ACTIVITY. Go over these records and count the lines with the string "computer" in them; the count is all that should be returned.

Stored data
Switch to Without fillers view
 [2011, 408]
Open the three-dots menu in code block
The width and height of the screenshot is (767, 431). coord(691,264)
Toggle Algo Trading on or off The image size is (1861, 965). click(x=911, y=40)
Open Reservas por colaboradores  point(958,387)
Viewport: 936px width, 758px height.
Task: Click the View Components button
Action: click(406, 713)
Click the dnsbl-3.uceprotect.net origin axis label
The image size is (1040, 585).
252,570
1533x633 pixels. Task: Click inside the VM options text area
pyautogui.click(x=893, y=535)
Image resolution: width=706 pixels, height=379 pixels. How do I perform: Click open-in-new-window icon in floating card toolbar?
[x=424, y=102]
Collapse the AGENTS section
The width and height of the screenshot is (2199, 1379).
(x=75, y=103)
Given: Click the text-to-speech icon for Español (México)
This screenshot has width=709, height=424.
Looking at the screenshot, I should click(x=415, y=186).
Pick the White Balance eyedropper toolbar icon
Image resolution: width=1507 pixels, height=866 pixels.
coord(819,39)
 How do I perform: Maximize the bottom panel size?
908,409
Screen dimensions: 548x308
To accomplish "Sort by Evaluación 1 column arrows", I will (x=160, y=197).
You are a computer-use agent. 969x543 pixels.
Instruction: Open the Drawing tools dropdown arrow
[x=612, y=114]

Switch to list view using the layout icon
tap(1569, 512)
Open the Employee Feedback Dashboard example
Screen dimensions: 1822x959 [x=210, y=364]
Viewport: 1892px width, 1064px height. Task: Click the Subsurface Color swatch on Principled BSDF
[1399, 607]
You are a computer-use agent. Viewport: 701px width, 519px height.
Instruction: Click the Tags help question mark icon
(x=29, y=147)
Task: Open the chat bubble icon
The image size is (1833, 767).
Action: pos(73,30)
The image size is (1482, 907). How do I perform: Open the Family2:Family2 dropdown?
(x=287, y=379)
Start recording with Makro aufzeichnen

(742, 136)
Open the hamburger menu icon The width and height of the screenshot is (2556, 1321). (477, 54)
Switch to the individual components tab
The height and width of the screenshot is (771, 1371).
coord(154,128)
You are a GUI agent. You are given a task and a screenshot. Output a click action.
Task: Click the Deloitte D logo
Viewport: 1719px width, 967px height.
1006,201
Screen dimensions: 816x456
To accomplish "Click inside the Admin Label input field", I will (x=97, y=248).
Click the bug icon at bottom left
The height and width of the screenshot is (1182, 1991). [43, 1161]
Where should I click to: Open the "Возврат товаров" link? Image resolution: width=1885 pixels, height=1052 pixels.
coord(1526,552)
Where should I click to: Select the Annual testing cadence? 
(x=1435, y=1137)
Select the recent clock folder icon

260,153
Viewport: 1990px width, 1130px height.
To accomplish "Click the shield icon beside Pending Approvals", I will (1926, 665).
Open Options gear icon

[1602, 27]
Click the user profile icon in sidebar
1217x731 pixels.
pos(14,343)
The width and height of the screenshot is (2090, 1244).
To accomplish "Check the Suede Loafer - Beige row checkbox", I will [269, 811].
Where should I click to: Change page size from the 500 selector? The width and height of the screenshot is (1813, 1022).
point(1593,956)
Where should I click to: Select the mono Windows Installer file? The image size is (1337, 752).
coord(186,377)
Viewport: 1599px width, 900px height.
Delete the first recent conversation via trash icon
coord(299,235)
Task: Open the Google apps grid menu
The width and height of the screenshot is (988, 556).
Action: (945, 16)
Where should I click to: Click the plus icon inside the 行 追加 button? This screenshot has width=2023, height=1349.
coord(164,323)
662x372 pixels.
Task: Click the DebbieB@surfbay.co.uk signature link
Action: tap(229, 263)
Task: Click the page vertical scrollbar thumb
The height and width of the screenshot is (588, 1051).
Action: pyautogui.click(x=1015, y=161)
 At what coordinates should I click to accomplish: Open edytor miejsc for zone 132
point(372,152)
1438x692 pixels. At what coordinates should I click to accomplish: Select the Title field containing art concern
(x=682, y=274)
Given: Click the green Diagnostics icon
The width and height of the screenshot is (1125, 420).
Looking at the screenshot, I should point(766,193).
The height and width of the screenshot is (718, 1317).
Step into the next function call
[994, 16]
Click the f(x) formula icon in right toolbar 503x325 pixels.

EXERCISE ANSWER. 2